Postby Bouleversee » March 23rd, 2017, 4:11 pm

My 47 year old daughter has been self-employed for some years and athough she has various pension pots associated with previous employments whose value amounts to about £137k and a reasonable sum in ISAs, she has not contributed to a pension scheme since starting on her own (incorporated). She was probably put off by her father's experience with his Equitable Life drawdown which culminated in his buying a fixed rate annuity with what was left of it after the debacle but the other reason is lack of time; her work is very demanding and she has a couple of teenagers who are also pretty demanding.
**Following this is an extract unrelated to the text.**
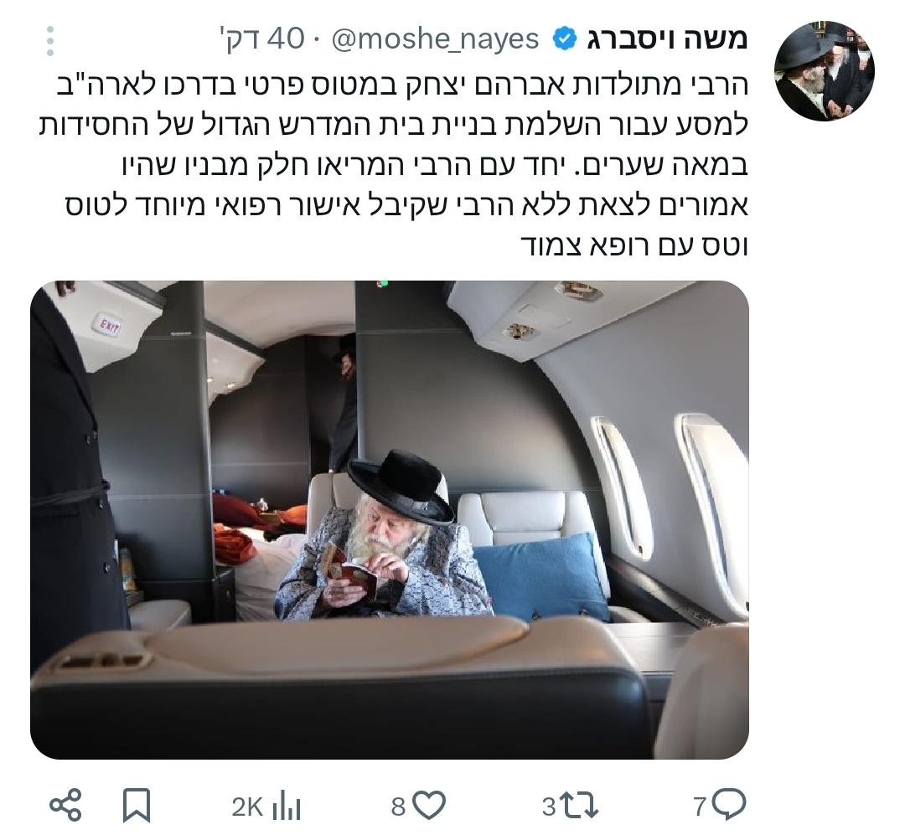Bookmark this tweet

pos(137,805)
However, she is now considering starting a SIPP rather than adding to any of the existing schemes and ideally would like to do so before April 5 to save tax but knows little about the various providers. Who would you recommend? She has equity ISAs with Interactive Investor and Selftrade. I don't know whether either does SIPPS and if so how they compare. I believe people speak highly of HL but I think I read that they charge quite a lot if you hold funds; that possibly doesn't apply to Investment Trusts.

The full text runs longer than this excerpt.